• **Exercise directions**
In the rows below, swap "screenshot" for "image" and leave everything else unchanged.

• **Listed entries**
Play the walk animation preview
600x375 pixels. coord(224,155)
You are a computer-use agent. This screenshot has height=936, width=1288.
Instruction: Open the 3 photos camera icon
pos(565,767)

• **Final result**
Play the walk animation preview
600x375 pixels. coord(224,155)
You are a computer-use agent. This image has height=936, width=1288.
Instruction: Open the 3 photos camera icon
pos(565,767)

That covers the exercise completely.